ここは元来、歴代徳川将軍しか立ち入ることが許されなかった場所でもあり、江戸時代であれば我々一般庶民は、けっして立ち入ることができなかった場所になります。

しかし1965年(昭和40年)に執り行われた「日光東照宮・三百五十年式年大祭」を記念して、特別に一般公開され現在に至っています。

奥社(奥宮)は意外に広く、以下のような建造物があります。

日光東照宮・奥社(奥宮)の建造物・一覧

  • 銅鳥居
  • 銅神庫
  • 拝殿
  • 鋳抜門
  • 宝塔

以下ではこの中でも鋳抜門をご紹介します。

日光東照宮「鋳抜門(いぬきもん)」

制作年

1636年(寛永13年)

再建年

1650年(慶安3年)

大きさ

高さ:3.4m
柱間:2.5m

鋳抜門の読み方

鋳抜門は「いぬきもん」と読みます。

名前から察することができる通り、扉部分以外を唐銅の鋳造によって製造された門です。

「鋳抜門」の「鋳抜」の由来とは、鋳型による製造工程の技法のことです。

鋳抜門の歴史

基礎となる扉部分以外の屋根・柱・桟などの部分を鋳型で制作し「鋳抜」で型を取り出した事からこの名前が付されています。

「鋳抜」とは、鋳型に溶かした金属を流し込んで、冷めて固まった金属を取り出す際、鋳型後部の穴から棒状のもので突いて鋳型を取り出すことから「鋳抜」の呼称が付されています。
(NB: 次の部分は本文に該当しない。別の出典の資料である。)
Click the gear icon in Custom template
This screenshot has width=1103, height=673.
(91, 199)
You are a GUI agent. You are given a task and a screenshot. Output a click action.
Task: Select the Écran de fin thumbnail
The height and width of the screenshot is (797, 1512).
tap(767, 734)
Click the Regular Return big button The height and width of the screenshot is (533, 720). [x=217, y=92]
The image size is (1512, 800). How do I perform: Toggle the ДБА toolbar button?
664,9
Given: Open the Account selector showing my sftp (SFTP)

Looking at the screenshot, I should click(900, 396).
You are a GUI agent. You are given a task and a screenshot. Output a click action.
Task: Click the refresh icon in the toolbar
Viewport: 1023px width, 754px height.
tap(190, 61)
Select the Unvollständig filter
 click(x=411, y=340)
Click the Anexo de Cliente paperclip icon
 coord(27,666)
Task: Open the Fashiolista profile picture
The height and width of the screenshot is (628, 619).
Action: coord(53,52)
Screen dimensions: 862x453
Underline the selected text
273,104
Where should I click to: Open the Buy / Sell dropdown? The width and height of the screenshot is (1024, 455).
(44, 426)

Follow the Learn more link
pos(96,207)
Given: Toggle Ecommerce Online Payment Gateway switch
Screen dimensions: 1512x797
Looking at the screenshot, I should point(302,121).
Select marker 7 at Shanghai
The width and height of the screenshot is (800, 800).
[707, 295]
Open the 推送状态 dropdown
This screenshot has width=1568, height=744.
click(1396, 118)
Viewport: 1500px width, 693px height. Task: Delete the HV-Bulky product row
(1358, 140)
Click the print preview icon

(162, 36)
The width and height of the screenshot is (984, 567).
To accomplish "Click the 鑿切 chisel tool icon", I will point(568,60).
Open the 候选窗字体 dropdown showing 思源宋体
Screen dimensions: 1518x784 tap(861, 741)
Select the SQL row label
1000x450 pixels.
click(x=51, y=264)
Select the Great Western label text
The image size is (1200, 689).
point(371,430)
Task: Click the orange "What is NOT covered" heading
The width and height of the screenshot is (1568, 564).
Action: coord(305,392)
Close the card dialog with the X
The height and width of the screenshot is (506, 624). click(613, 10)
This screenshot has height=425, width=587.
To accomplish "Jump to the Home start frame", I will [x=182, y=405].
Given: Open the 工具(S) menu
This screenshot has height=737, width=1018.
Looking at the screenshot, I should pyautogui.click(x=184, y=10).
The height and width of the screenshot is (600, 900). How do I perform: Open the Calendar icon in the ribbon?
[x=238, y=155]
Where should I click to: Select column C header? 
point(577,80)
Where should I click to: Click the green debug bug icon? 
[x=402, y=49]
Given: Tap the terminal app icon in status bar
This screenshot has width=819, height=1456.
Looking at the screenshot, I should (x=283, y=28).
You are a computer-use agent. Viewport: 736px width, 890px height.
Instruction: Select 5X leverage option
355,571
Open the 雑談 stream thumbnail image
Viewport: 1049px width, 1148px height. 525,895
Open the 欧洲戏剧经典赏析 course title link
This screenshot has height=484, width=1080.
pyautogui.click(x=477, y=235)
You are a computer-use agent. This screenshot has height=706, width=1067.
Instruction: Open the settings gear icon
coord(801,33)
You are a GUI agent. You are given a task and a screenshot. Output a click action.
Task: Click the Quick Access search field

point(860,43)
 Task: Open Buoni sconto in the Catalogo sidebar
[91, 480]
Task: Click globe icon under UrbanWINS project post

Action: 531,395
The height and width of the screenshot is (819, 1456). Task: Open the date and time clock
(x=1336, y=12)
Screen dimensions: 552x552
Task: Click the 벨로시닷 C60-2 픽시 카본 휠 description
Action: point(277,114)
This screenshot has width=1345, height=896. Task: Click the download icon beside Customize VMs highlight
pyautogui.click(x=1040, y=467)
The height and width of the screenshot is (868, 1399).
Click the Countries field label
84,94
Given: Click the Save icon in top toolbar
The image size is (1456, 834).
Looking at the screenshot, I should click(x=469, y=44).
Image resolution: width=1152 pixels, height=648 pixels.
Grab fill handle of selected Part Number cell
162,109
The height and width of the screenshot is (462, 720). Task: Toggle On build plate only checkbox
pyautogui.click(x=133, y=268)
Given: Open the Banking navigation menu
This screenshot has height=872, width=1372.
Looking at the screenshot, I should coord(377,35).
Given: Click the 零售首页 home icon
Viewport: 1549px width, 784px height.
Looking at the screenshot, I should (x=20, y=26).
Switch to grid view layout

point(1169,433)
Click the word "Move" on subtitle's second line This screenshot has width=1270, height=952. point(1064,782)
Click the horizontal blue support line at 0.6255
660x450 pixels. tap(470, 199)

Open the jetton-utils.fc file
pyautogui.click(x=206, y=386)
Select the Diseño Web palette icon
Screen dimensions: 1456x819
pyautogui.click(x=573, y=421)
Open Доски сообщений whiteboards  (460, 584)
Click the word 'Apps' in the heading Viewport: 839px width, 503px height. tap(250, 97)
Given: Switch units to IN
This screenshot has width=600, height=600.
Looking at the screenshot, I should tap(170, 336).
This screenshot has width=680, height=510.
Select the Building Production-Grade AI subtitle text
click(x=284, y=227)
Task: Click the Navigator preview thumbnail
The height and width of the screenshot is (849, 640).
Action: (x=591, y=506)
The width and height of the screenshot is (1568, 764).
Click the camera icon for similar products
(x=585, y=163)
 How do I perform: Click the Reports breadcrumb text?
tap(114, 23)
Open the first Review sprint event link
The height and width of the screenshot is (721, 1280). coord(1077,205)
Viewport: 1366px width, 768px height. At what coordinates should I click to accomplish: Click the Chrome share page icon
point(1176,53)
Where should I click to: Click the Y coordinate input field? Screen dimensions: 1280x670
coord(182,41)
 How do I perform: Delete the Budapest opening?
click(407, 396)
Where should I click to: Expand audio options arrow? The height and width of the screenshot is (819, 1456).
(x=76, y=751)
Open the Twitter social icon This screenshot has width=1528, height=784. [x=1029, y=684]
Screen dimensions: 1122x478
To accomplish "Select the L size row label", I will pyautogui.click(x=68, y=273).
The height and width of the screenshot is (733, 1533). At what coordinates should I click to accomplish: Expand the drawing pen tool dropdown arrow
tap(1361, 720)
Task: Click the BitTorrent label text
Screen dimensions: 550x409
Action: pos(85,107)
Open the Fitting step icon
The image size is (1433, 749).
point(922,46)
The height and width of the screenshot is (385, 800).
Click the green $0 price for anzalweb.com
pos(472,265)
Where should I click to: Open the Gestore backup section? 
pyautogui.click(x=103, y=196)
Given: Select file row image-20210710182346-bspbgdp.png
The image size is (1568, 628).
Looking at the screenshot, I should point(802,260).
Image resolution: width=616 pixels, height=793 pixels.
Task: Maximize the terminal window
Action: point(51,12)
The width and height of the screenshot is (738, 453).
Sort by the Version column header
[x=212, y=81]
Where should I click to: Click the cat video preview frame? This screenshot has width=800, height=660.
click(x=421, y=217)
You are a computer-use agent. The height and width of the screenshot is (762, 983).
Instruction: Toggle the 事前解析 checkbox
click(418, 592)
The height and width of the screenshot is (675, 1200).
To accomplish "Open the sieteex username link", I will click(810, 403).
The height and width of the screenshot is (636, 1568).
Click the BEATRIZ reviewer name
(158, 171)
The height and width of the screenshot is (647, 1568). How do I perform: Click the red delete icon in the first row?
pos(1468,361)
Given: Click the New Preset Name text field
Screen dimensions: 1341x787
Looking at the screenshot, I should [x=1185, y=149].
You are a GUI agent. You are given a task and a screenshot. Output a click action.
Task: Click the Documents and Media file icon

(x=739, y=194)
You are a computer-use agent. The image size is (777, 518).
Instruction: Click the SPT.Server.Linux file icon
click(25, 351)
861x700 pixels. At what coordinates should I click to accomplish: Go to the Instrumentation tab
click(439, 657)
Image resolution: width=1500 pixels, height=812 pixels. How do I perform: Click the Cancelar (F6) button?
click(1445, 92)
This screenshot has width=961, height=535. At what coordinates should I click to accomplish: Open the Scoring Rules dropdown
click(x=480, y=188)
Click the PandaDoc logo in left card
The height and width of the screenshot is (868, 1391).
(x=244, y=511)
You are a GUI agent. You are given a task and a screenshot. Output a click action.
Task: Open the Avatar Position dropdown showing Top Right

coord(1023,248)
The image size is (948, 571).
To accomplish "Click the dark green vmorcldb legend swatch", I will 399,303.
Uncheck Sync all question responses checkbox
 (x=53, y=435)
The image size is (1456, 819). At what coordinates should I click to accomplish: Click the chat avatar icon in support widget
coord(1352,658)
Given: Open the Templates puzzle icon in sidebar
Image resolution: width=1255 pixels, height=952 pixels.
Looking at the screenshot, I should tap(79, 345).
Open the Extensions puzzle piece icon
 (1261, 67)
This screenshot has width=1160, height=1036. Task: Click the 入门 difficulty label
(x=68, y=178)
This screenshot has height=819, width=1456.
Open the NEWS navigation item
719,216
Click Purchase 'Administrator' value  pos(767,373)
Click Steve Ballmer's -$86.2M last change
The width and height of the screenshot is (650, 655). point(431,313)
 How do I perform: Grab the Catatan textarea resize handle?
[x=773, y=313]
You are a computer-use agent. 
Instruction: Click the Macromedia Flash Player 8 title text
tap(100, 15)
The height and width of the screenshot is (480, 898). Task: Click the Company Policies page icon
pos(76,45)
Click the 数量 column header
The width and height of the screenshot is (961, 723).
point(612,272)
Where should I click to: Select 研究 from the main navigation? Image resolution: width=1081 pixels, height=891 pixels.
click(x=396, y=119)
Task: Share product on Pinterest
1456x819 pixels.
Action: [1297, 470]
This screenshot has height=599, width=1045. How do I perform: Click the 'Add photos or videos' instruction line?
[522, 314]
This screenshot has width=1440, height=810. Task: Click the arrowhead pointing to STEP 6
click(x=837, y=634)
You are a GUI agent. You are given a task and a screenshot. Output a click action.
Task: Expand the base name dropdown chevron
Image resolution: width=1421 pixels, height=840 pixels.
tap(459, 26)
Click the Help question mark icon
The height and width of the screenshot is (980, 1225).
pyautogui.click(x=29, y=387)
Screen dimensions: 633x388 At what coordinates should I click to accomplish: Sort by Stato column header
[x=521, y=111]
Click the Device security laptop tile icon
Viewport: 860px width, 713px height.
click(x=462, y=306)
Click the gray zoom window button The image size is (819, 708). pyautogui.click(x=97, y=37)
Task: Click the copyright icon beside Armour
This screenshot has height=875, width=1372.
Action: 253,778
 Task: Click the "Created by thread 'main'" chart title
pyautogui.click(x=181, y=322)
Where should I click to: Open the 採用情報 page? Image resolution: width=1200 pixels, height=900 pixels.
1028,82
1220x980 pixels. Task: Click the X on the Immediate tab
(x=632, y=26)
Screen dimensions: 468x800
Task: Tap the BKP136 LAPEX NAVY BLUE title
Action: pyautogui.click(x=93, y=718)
創建当初は石造りの門であったと伝えられ、当時の石造りの門は現在、日光東照宮宝物館の横に展示されています。

ちなみに唐銅とは「金・銀・銅」を溶かして造られた合成金属(合金)になります。

鋳抜門の特徴

雄雌対の狛犬

鋳抜門の大きな特徴となるのが、門の前で墓前を警護している狛犬の像です。

狛犬はオスとメスの対になっており、向かいみて左側の角が出ている狛犬がメスになります。

伝説上の生き物??「蜃」

門の左右の上部には「蜃(しん)」という伝説上の生き物の彫刻があります。一見すると龍のようにも蛇のようにも見えます。

蜃は燕(つばめ)を食べることで口から「気」を吐いて、蜃気楼を創り出し、実体のない楼閣を出現させると云われています。

まさに家康公が眠る墓前の最後の門となることから、蜃気楼で墓を守護する守護神と言えます。

鋳抜門の場所

鋳抜門は日光東照宮の奥宮(奥社)の宝塔前にある門です。

通常、一般参拝者が鋳抜門の間近まで行って見ることはできません。